| Problem to work on |
Count the lines below that contain the word "panel", and report only that number.

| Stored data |
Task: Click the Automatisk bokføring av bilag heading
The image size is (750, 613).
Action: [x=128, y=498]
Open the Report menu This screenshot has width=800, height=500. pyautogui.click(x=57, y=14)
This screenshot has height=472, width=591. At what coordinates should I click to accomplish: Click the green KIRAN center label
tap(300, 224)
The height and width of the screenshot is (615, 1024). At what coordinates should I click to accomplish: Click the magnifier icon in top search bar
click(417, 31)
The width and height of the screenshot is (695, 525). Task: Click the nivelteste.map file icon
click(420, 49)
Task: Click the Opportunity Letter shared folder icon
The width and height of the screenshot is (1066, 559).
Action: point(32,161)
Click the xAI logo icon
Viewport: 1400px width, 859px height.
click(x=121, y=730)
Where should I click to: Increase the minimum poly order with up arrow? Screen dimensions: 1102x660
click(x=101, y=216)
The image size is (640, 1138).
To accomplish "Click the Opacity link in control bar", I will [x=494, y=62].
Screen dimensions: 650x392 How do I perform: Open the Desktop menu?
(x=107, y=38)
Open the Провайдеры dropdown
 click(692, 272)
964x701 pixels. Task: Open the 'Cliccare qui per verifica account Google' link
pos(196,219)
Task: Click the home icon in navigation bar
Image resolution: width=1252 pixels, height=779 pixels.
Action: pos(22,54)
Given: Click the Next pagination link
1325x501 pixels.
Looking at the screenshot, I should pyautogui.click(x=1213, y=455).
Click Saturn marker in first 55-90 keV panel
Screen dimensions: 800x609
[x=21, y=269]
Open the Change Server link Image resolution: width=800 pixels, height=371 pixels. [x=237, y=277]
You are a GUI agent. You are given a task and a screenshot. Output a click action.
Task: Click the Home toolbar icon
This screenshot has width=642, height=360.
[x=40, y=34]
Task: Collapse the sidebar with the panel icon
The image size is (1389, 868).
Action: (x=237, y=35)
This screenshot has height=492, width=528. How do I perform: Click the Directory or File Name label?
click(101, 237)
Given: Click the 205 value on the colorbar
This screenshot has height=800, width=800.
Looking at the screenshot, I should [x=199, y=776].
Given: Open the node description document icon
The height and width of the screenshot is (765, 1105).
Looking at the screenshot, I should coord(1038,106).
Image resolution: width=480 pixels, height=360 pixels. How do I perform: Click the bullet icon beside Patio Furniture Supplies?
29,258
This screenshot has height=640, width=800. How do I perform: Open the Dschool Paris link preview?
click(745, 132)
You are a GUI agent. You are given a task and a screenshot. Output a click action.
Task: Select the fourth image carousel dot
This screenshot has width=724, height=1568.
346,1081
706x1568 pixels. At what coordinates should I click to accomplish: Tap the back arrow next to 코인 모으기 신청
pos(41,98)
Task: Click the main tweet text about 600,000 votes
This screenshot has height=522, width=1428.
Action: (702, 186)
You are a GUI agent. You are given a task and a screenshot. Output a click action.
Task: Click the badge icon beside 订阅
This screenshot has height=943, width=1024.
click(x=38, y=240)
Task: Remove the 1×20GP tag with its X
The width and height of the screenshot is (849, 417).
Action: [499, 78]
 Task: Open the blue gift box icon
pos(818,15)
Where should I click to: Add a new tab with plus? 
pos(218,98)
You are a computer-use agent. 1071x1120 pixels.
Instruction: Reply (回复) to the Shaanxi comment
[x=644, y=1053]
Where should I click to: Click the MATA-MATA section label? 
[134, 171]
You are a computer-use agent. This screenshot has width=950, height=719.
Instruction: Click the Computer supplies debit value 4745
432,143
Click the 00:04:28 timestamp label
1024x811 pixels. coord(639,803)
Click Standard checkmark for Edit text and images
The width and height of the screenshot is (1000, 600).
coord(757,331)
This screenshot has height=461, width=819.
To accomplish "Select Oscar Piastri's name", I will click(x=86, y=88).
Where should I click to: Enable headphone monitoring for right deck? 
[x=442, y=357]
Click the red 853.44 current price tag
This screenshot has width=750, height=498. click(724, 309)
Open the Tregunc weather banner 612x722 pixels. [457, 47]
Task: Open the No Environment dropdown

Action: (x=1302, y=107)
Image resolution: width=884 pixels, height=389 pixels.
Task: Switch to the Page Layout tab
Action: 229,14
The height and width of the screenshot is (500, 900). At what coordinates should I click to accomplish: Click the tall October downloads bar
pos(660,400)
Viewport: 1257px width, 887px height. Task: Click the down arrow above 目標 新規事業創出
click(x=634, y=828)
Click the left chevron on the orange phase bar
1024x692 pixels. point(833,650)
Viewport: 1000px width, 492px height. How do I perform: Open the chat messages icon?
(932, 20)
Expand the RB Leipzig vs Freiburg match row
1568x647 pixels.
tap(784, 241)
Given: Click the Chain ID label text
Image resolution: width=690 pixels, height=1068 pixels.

| Solution |
2